— What you will do —
- a) List the cardiovascular conditions that the COVID-19 cardiology article below says patients may present with.
- b) In the COVID-19 cardiology article below, which journal published the statement from the three cardiology groups?

— Passage shown —
>>>
Cardio Groups Offer AMI Guidance for COVID-19
Among other impacts, the COVID-19 pandemic has complicated the care of MI patients. Non-STEMI catheterizations have been delayed, and even STEMIs in some locations (e.g., China) have been increasingly treated with thrombolytics alone.
Now some guidance from top cardiology groups may make decisions easier for emergency care systems. They say STEMI patients should still go to cath labs, but not directly, and offers some other modifications.
The statement, from the American College of Cardiology (ACC), American College of Emergency Physicians (ACEP), and Society for Cardiovascular Angiography and Interventions (SCAI), appeared in the Journal of the American College of Cardiology.
For EMS, “direct transport of the patient to the CCL is not felt to be prudent at this time.” Instead, urge the authors—led by Ehtisham Mahmud, MD, chief of cardiovascular medicine at UC San Diego—have all STEMI patients initially assessed in any appropriate ED to ensure the right diagnosis and care plan. Notify the attending interventional cardiologist but do not activate the STEMI team until the plan is confirmed.
The cardiovascular manifestations of COVID-19 can be complex, the authors note. Patients may present with AMI, myocarditis mimicking a STEMI, stress cardiomyopathy, nonischemic cardiomyopathy, coronary spasm, or nonspecific myocardial injury. Timely PCI is still the standard of care for STEMI patients, with fibrinolysis acceptable where it’s not possible, but asymptomatic cases and testing delays have made it difficult to know which patients might be infected with SARS-CoV-2.
<<<
— Listed records —
>>>
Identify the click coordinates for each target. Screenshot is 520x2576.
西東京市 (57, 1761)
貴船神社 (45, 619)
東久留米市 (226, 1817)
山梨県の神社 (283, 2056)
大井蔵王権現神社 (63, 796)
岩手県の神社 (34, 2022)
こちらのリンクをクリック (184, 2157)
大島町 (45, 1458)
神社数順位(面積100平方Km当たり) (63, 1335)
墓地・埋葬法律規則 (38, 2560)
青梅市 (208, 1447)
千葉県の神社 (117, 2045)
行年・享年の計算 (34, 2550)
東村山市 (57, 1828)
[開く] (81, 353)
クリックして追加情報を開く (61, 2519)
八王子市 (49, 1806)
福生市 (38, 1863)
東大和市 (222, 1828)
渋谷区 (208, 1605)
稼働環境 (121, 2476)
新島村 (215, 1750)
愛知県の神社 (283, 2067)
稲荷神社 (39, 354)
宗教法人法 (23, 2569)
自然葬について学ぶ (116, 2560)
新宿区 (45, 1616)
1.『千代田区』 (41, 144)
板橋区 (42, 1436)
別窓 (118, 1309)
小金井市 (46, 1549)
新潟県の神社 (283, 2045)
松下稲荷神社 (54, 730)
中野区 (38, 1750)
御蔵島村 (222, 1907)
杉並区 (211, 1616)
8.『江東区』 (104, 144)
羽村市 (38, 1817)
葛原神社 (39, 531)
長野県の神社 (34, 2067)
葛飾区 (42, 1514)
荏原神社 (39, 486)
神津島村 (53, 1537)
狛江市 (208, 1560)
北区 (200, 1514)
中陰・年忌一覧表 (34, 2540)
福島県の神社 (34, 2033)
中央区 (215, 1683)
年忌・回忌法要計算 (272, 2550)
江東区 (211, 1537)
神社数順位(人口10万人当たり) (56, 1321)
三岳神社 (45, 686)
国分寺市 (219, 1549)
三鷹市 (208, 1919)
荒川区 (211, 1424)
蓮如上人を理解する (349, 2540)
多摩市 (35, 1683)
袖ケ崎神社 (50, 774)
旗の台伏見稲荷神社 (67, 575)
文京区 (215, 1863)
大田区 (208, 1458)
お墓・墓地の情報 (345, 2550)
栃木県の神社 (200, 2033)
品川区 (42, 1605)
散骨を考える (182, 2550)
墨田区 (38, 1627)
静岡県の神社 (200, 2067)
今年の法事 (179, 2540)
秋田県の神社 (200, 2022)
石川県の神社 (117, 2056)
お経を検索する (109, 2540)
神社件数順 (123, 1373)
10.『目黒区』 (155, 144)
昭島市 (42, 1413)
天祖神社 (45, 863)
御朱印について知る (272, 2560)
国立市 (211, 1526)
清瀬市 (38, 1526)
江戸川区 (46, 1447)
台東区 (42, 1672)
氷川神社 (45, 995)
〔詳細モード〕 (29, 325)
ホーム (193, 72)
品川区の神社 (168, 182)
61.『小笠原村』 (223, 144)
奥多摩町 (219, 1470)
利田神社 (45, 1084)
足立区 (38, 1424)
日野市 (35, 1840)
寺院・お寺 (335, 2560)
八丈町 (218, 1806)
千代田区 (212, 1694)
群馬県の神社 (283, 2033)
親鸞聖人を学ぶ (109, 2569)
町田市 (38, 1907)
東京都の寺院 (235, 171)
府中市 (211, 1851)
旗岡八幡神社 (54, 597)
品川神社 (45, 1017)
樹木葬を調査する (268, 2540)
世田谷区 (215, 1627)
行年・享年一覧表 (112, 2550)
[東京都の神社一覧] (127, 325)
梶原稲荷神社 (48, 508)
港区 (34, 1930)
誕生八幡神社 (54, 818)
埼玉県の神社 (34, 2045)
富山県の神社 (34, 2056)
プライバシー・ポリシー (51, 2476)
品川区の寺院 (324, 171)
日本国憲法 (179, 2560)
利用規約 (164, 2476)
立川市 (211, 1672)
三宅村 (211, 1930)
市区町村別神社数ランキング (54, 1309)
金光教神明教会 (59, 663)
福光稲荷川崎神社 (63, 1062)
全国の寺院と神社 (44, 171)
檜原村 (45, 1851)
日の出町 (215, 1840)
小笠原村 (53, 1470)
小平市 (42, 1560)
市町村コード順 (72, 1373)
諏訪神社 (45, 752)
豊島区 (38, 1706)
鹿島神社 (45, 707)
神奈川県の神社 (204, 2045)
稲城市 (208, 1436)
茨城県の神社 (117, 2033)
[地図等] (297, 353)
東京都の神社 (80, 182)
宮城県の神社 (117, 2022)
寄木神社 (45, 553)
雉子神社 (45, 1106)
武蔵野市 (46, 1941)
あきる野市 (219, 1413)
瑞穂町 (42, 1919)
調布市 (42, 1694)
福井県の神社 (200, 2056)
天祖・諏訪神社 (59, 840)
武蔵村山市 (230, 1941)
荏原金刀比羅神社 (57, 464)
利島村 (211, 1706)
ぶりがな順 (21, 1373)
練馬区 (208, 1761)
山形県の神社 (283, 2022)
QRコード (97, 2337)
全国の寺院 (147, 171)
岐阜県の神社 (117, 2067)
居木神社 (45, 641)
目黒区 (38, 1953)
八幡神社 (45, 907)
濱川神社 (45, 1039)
<<<
— Expected outputs —
- a) AMI, myocarditis mimicking a STEMI, stress cardiomyopathy, nonischemic cardiomyopathy, coronary spasm, nonspecific myocardial injury

- b) The Journal of the American College of Cardiology